Find how many lines below hold "screenshot", then state that number by itself.
[[ Working data open ]]
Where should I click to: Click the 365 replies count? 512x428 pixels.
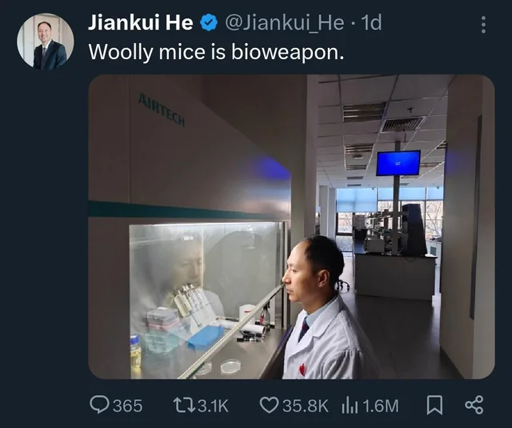(127, 406)
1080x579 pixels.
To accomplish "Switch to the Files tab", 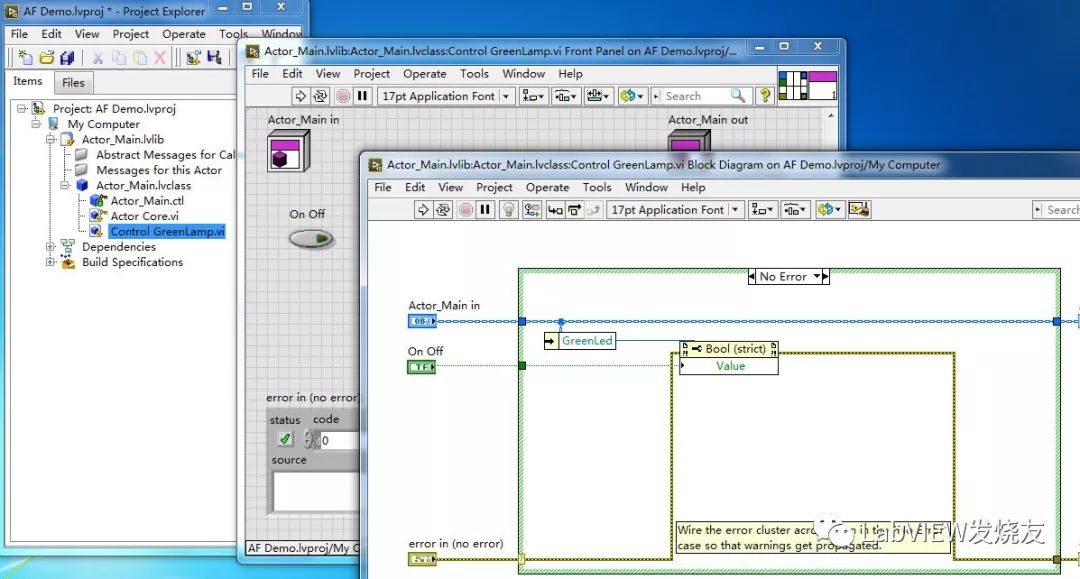I will 73,83.
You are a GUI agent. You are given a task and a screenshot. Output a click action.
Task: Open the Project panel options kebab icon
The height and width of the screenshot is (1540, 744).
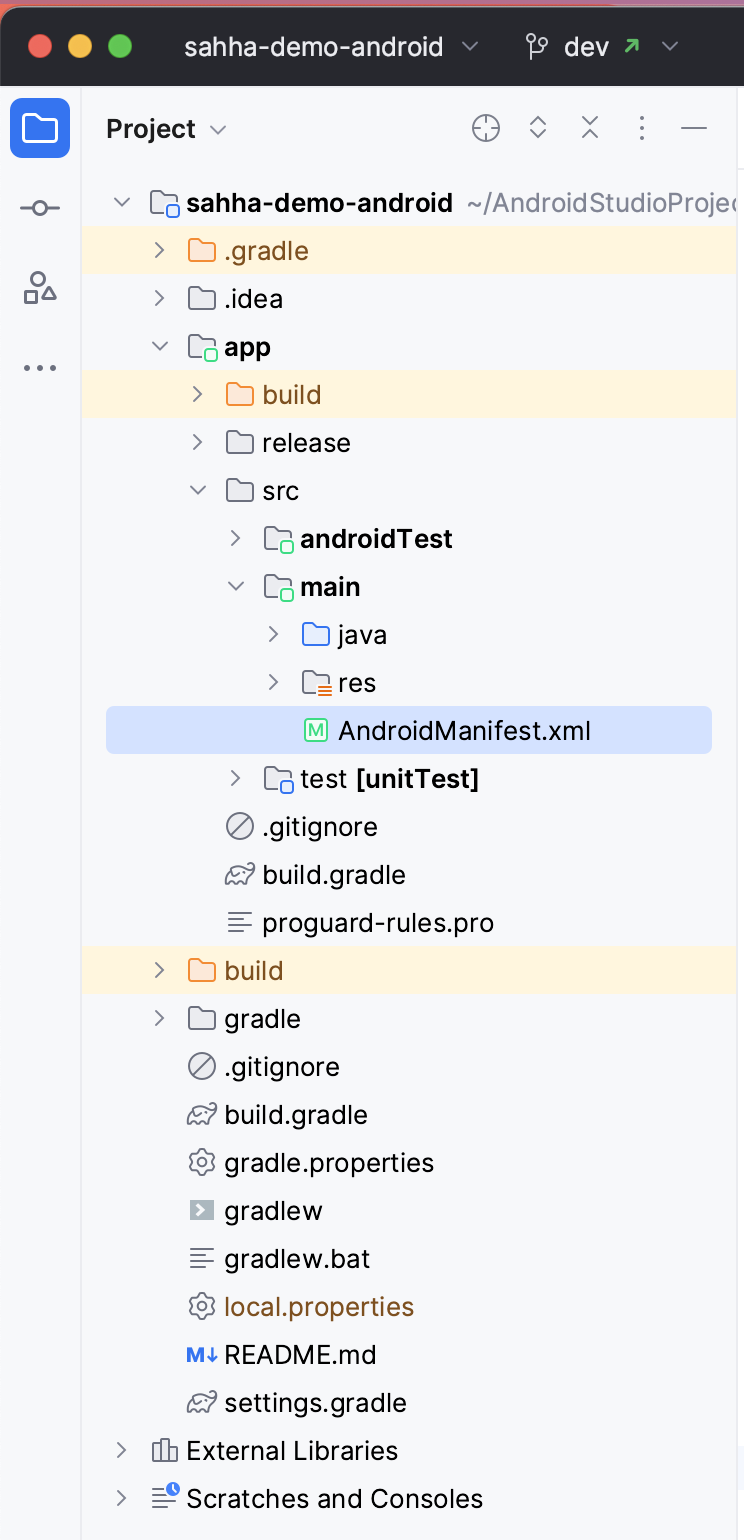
[[ Working data closed ]]
Written solution: 2